T.L. Miller arrived in Washington Township in 1862 and began purchasing land. His plan was to begin breeding and raising Hereford cattle. He knew the area offered good grazing lands; and he was convinced that the Hereford breed of beef cattle showed great promise for the future. At the time, T.L. Miller lived in Chicago and was in the fire and insurance business. Mr. Miller was a great admirer of Henry Ward Beecher, the most famous orator of that time, and named the new village after him.

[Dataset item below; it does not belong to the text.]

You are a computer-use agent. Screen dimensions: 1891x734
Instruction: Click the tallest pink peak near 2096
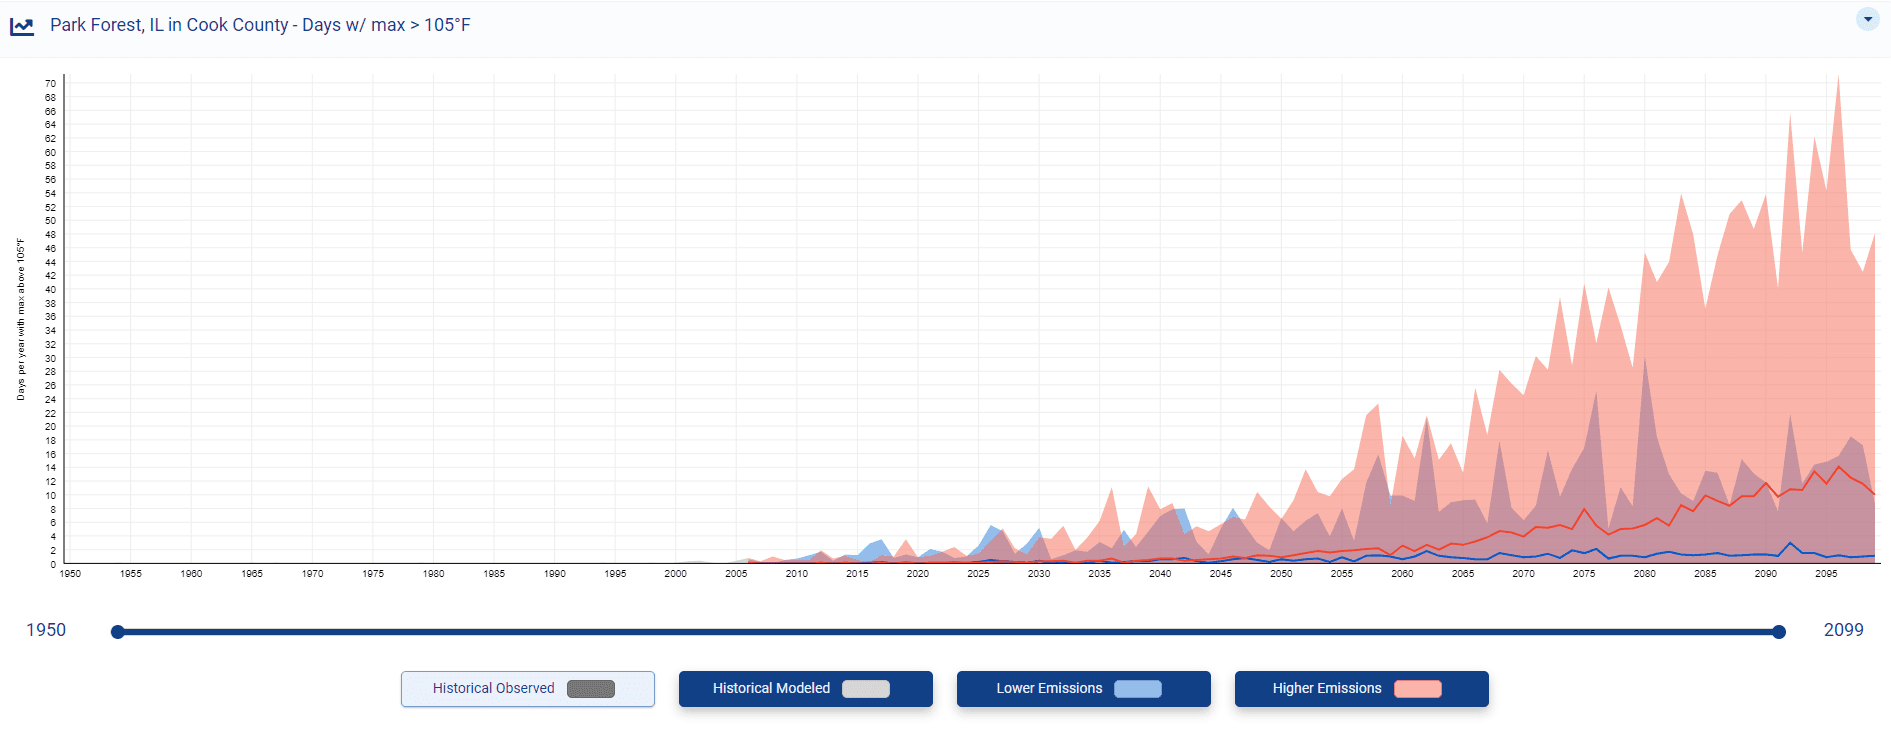click(1838, 82)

Mr. Miller purchased his first 320 acres of land from the government. Later he added another 400 acres. He began making improvements immediately on his property, which he called Highland Stock Farm. His son. T.E. (Timothy Elliott) Miller recalled: “On his beautiful farm, he established the finest and largest herd of Hereford cattle in America. To him is due the credit of the wide dissemination of this great breed of beef cattle in the United States. A man of great energy, his name was widely known in England and America in connection with the Hereford breed of cattle.”

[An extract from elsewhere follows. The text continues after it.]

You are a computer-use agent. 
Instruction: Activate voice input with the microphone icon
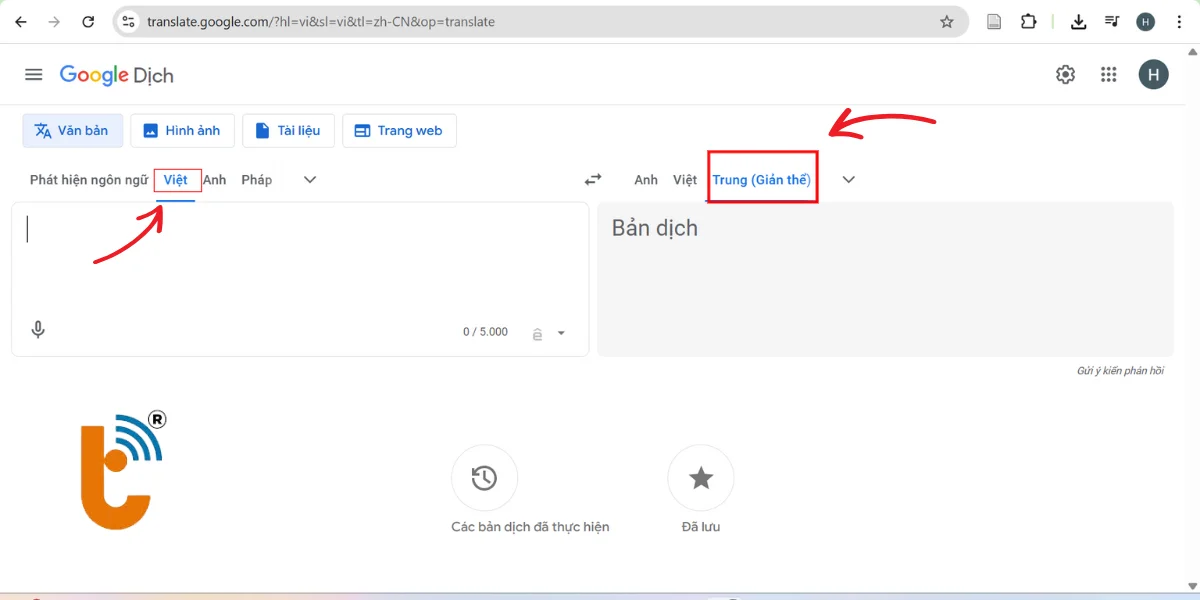tap(38, 329)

To further promote Hereford cattle, he established the “Breeder’s Journal” in 1880 and published it for eight years. In addition, he gathered and assembled the pedigree of Hereford cattle in the first two volumes of the “Hereford Herd Book”. Both were published in Beecher.

The Railroad

Sometime after his initial purchase of land, T. L. Miller learned that the Chicago, Danville and Vincennes Railroad was coming through the area. He was able to acquire an additional 340 acres west of his original property and adjoining the proposed railroad on both sides. He secured the promise of a railroad station within his property. Early in 1869, work began on the new railroad. It would run from Chicago, through Danville and eventually cross the Wabash River to Vincennes, crossing through the easternmost tier of Illinois counties. Sometime before October 1869, the track was laid through the future Village of Beecher. By January 1870, there was complete rail service to Chicago.

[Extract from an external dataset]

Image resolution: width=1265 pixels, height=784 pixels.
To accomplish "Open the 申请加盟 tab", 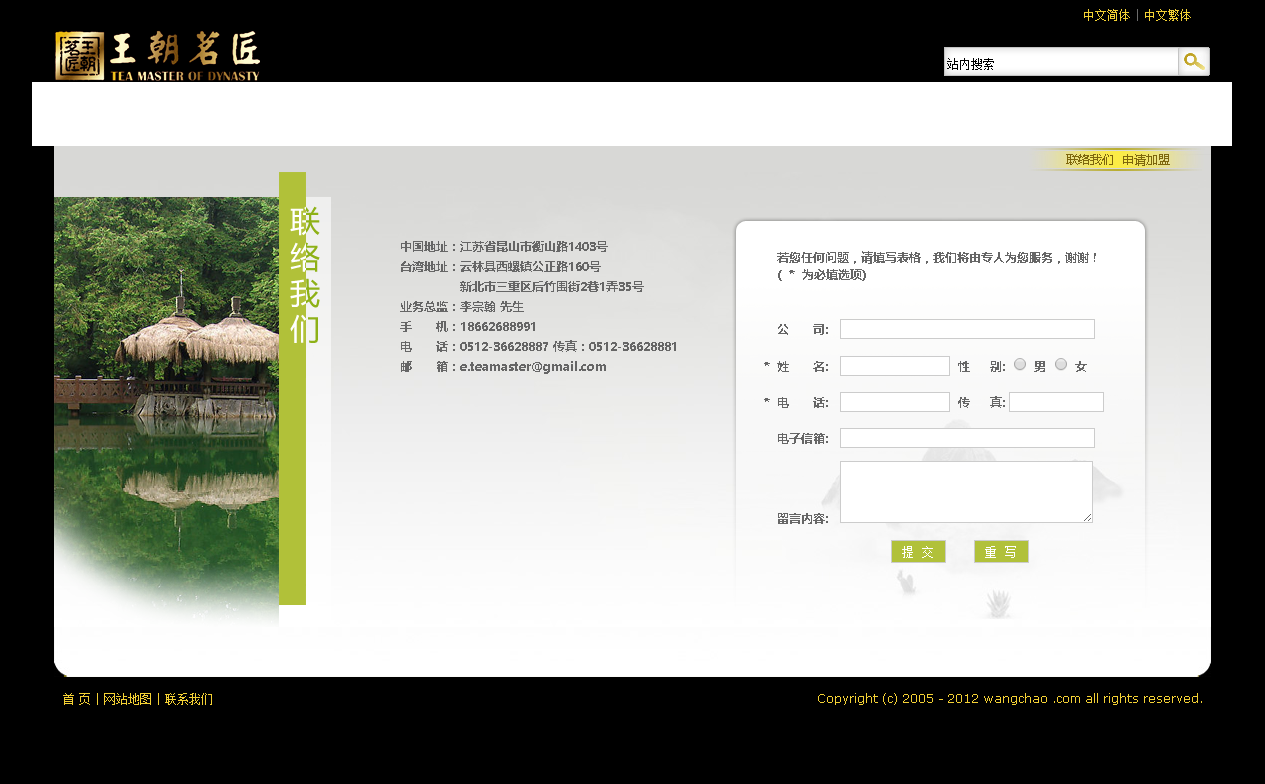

The railroad assured Beecher's future. Chicago was just 37 miles to the north by rail, and from there, connections could be made to any part of the country. Then in 1870, Mr. Miller asked George Dolton to lay out the future village, with a business section on both sides of the railroad, and beyond that, twelve blocks on each side for future development of homes and other businesses.


The streets of the original village were named for relatives and business associates of T.L. Miller, the founding father of Beecher.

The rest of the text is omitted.